Requirements:
- a) What does the passage on short-term rentals in Greece say in answer to these questions?
(i) According to the Bank of Greece, how many foreign tourists came to Greece in 2018?
(ii) Which European city do international organizations estimate has the fastest rate of growth in tourist numbers?
(iii) Into what do several property owners convert their vacant houses?
- b) How would you render this sentence from the passage on short-term rentals in Greece in Spanish: "This sector has temporarily boosted prices in several places around the country creating positive momentum for the real estate."
- c) Can you return, word for word, the part of the passage on short-term rentals in Greece that opens with the words containing "Demand for short-term" and closes with "the economic situation."?

Quoted text:
◇ ◇ ◇ ◇ ◇

Demand for short-term properties is buoyed by demand from tourists, so property investors that cater to this particular market have the potential of higher and constant returns. Greece is seeing a tourist boom – according to the Bank of Greece, the number of foreign tourists increased from 15 million in 2009 to 35 million in 2018, the bulk of whom visit Athens during their stay in the country, which, thanks to its well-preserved heritage and comfortable climate, remains popular regardless of the economic situation.
According to the estimates by international organizations, Athens is the city with the second-fastest rate of growth in the number of tourists in Europe while the first is Heraklion. Several property owners try to capitalize this opportunity by converting their vacant houses to short-term properties, furnished, usually operating under the radar avoiding tax and legal obligations as per the relevant legislation of the country. This sector has temporarily boosted prices in several places around the country creating positive momentum for the real estate.

◇ ◇ ◇ ◇ ◇

Material shown:
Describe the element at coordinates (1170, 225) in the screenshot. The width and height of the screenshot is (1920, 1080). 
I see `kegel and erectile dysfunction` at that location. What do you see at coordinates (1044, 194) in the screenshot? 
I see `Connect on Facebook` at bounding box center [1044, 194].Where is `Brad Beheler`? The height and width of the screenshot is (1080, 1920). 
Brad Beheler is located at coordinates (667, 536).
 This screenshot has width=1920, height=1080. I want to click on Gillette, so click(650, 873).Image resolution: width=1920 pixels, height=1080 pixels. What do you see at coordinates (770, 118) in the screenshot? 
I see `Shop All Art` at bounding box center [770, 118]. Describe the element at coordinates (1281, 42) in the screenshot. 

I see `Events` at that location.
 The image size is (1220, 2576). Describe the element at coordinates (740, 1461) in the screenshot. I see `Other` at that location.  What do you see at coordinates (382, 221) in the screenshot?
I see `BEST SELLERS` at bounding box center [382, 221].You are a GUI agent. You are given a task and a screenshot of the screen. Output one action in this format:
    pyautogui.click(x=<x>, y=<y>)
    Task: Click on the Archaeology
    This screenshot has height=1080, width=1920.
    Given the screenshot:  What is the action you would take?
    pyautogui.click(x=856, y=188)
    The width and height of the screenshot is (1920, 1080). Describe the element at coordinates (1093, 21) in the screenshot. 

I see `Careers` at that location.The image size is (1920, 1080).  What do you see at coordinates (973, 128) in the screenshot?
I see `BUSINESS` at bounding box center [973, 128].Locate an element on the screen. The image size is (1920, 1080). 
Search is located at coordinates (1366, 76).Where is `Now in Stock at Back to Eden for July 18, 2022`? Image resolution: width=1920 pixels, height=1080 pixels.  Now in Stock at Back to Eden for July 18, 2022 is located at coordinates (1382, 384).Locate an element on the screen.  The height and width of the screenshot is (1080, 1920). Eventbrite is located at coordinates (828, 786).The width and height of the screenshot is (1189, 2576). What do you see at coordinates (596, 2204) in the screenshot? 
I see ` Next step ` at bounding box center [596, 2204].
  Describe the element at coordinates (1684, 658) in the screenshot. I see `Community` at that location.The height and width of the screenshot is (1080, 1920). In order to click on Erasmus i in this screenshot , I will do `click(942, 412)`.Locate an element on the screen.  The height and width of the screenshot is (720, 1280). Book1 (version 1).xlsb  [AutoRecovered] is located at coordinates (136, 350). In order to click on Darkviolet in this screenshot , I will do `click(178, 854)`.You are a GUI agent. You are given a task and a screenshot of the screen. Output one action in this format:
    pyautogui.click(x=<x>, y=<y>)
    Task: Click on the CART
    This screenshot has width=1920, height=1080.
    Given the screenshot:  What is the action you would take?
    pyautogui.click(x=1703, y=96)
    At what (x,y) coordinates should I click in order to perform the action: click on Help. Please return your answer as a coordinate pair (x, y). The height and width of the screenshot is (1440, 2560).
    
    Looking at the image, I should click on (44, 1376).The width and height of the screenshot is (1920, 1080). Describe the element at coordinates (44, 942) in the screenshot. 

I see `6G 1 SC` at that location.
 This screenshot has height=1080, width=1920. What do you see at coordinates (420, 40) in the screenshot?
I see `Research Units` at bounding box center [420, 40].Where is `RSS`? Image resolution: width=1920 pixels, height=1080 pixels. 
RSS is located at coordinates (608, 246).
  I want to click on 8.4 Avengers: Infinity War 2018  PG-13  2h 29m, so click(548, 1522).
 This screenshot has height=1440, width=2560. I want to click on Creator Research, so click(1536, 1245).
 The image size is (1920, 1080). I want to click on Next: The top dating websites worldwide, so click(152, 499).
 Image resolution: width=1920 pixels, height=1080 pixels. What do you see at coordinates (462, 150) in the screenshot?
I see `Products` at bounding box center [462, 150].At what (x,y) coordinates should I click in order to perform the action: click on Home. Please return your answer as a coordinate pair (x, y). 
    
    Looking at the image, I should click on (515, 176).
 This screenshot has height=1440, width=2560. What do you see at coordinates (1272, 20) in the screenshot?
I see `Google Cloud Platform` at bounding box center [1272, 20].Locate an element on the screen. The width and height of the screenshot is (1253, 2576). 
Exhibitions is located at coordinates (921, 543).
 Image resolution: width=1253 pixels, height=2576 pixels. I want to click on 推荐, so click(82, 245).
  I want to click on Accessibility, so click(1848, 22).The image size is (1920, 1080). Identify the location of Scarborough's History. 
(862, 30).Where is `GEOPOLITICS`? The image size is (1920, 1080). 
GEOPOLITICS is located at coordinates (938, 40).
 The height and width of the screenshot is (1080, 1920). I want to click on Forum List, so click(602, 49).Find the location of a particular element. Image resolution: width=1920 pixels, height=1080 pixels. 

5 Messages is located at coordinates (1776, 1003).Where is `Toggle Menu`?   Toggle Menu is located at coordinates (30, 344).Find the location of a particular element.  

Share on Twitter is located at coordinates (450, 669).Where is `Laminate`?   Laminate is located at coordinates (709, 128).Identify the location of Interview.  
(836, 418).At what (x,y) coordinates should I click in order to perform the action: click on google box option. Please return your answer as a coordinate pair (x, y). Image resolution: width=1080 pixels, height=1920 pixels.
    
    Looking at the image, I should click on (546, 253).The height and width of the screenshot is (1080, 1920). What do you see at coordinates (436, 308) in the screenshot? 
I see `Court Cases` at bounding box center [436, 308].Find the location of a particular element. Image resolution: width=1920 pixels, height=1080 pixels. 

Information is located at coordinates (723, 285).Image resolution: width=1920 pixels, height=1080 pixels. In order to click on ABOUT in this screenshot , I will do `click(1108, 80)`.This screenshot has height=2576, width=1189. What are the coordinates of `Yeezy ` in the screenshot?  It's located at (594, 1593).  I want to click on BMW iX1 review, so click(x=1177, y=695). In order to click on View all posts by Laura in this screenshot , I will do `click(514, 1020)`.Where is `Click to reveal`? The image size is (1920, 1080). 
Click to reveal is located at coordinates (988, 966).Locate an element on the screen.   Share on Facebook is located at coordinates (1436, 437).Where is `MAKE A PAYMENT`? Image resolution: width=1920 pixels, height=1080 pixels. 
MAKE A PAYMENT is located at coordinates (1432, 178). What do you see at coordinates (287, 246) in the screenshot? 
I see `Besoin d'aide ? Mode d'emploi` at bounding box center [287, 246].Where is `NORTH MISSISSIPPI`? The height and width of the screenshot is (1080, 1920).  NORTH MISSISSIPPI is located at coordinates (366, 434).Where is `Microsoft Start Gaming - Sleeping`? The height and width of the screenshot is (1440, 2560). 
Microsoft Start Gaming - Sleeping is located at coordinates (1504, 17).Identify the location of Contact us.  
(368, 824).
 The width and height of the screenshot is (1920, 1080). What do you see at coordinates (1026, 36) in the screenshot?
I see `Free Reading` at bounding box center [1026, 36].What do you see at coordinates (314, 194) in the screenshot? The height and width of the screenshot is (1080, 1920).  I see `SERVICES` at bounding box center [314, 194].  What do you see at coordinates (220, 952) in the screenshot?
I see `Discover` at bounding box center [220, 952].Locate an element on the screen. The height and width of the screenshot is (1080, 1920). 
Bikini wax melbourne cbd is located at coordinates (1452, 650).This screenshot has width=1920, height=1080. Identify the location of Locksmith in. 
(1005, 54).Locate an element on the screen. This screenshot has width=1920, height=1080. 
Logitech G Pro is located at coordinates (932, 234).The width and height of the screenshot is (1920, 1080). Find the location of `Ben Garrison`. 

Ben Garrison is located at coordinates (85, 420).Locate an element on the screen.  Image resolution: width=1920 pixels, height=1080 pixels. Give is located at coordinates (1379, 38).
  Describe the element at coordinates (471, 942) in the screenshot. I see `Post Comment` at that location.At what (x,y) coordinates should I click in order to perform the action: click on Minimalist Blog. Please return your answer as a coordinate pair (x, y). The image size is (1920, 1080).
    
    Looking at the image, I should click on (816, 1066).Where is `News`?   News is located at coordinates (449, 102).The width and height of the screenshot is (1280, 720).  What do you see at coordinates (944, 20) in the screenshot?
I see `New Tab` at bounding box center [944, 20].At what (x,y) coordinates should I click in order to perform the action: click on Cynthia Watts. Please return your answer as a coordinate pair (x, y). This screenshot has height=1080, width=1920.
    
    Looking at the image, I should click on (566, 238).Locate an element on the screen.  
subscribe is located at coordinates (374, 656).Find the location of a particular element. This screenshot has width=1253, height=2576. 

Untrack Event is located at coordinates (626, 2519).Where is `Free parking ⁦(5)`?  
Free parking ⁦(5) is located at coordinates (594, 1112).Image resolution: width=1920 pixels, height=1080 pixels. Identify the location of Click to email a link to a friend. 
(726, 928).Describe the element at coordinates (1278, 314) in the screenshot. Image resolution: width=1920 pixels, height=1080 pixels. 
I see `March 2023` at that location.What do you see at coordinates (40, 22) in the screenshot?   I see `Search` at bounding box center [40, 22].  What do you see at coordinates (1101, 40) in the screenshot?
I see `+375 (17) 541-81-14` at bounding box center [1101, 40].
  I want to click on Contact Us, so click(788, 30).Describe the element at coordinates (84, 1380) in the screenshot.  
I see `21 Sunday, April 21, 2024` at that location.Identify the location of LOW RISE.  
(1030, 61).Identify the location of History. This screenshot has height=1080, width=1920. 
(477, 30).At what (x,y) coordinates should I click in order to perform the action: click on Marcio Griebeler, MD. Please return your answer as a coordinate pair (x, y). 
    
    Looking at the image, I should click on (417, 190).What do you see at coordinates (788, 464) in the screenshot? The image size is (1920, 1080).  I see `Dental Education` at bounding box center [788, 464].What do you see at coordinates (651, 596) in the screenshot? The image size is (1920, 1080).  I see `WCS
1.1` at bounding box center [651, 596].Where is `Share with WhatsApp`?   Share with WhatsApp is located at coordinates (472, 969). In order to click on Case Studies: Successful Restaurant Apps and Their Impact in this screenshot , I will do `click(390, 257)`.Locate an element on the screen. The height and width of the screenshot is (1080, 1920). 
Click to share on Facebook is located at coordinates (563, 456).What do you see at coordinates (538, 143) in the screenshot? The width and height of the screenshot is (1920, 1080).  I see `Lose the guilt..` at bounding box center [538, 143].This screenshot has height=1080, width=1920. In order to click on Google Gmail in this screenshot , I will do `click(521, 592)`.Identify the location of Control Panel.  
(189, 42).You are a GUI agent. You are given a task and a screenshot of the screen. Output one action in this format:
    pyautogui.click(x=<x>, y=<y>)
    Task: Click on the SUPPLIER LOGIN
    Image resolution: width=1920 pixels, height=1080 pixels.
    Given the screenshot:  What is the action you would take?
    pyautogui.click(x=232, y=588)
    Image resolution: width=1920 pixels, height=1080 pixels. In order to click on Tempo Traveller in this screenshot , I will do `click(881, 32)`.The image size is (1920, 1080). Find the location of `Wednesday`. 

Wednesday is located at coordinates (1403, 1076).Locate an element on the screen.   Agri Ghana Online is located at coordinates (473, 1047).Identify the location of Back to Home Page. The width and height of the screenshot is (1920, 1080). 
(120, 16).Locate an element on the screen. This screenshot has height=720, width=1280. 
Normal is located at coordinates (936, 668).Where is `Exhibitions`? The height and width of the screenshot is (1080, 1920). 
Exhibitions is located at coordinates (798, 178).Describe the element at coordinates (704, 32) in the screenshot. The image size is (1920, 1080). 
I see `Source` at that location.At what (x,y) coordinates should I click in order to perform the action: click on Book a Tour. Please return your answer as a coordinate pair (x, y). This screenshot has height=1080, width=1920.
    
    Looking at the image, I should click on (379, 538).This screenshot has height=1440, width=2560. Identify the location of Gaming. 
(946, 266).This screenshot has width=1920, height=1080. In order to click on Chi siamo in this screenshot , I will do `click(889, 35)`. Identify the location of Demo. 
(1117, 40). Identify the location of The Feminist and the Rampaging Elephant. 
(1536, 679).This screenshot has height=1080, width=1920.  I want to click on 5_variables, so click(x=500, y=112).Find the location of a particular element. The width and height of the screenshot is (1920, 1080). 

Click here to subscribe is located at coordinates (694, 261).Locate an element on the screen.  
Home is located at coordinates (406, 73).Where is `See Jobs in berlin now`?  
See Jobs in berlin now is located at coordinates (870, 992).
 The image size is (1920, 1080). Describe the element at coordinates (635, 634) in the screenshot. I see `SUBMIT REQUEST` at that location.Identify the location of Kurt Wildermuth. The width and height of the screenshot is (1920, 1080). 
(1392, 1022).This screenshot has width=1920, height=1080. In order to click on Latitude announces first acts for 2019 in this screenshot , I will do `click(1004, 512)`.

◇ ◇ ◇ ◇ ◇

The answers:
- a)
(i) 35 million.
(ii) Heraklion.
(iii) Furnished short-term properties.

- b) Este sector ha elevado temporalmente los precios en varios lugares del país, generando un impulso positivo para el mercado inmobiliario.

- c)
Demand for short-term properties is buoyed by demand from tourists, so property investors that cater to this particular market have the potential of higher and constant returns. Greece is seeing a tourist boom – according to the Bank of Greece, the number of foreign tourists increased from 15 million in 2009 to 35 million in 2018, the bulk of whom visit Athens during their stay in the country, which, thanks to its well-preserved heritage and comfortable climate, remains popular regardless of the economic situation.